Le Sénégal s’apprête à vivre un moment judiciaire historique. La Haute Cour de Justice a officiellement fixé au 22 juillet l’ouverture du procès d’Aïssatou Sophie Gladima, ancienne ministre des Mines et de la Géologie sous le mandat de Macky Sall. Placée sous mandat de dépôt depuis plusieurs mois, elle devra répondre de ses actes devant une juridiction d’exception, réservée aux membres du gouvernement accusés dans l’exercice de leurs fonctions. Cette audience s’inscrit dans une logique de transparence et de reddition des comptes portée par les nouvelles autorités dakaroises.

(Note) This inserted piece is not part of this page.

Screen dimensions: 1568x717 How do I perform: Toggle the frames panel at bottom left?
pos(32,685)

la haute cour de justice, une juridiction exceptionnelle et rare

La Haute Cour de Justice occupe une place unique dans le paysage institutionnel sénégalais. Composée de députés élus par leurs pairs, elle est la seule instance habilitée à juger les ministres pour des crimes ou délits commis dans le cadre de leurs fonctions. Son activation reste exceptionnelle : depuis l’indépendance du pays, seuls quelques dossiers ont abouti devant cette juridiction, ce qui confère à chaque procès une dimension à la fois politique et symbolique.

Le dossier de Sophie Gladima s’inscrit dans cette lignée. Après un vote de l’Assemblée nationale autorisant sa mise en accusation, l’instruction s’est poursuivie jusqu’à son renvoi devant la formation de jugement. Les débats, qui s’ouvriront le 22 juillet, s’annoncent suivis avec attention, notamment par les acteurs du secteur extractif, compte tenu de l’importance stratégique des Mines pour l’économie nationale.

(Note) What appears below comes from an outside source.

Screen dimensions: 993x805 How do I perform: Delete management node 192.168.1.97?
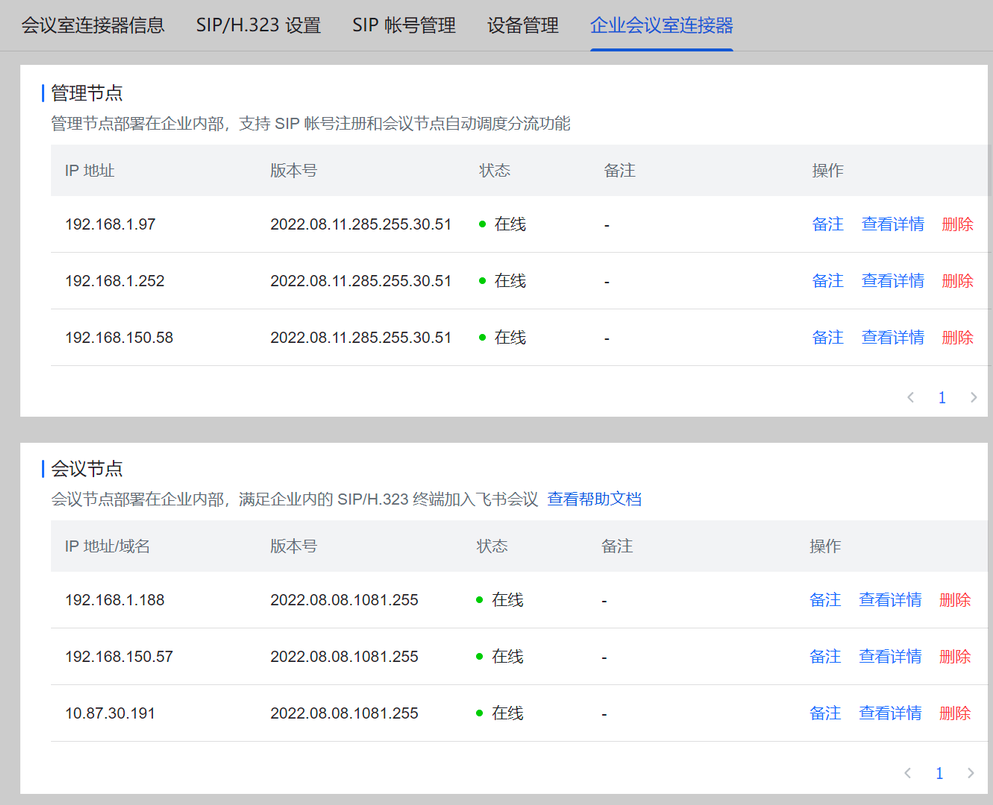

une dynamique de transparence judiciaire sous la nouvelle gouvernance

Depuis l’arrivée au pouvoir de Bassirou Diomaye Faye et de son Premier ministre Ousmane Sonko en 2024, la lutte contre les détournements présumés est devenue une priorité. Plusieurs anciens ministres, directeurs généraux et cadres de l’administration ont été placés en garde à vue, entendus ou incarcérés. Le procès de Sophie Gladima s’inscrit dans cette démarche, aux côtés d’autres affaires instruites par le pôle judiciaire financier ou par la Haute Cour, selon le statut des mis en cause.

Ancienne titulaire du portefeuille des Mines entre 2019 et 2022, elle a supervisé la structuration de la filière aurifère et les premières étapes de l’exploitation des hydrocarbures. Les investigations pourraient porter sur la gestion de fonds publics et sur les décisions prises dans l’exercice de ses fonctions. À ce stade, la présomption d’innocence s’applique et la défense n’a pas encore dévoilé sa stratégie pour les audiences.

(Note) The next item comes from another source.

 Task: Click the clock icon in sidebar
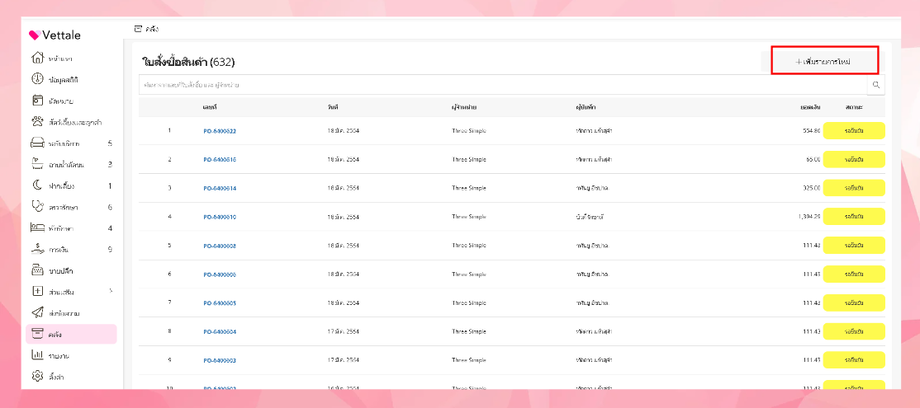[x=37, y=79]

un signal crucial pour les investisseurs miniers et énergétiques

Au-delà de la personnalité de l’accusée, ce procès envoie un message fort aux opérateurs économiques présents au Sénégal. Le secteur minier, déjà dynamique avec l’or de Kédougou, les phosphates de Thiès et le zircon de la Grande Côte, connaît une phase d’expansion avec l’arrivée de nouveaux acteurs internationaux et le développement des hydrocarbures offshore. Les investisseurs suivront avec attention la manière dont la justice sénégalaise traitera les décisions administratives passées, notamment les octrois de permis et les avenants contractuels signés sous la législature précédente.

Pour le gouvernement actuel, l’enjeu est double : démontrer la solidité des dossiers sans laisser planer le doute d’une justice sélective. Les partisans de l’ancienne majorité dénoncent régulièrement une instrumentalisation des procédures à des fins politiques, tandis que la coalition Pastef défend une exigence de transparence réclamée par les citoyens. Le 22 juillet, la Haute Cour de Justice deviendra le théâtre d’un débat qui intéressera les chancelleries étrangères et les partenaires financiers du pays.

Plusieurs questions restent en suspens : le format des débats, la liste des témoins convoqués et le calendrier prévisionnel du délibéré. Ces éléments détermineront l’impact réel de ce procès sur la jurisprudence sénégalaise en matière de responsabilité ministérielle.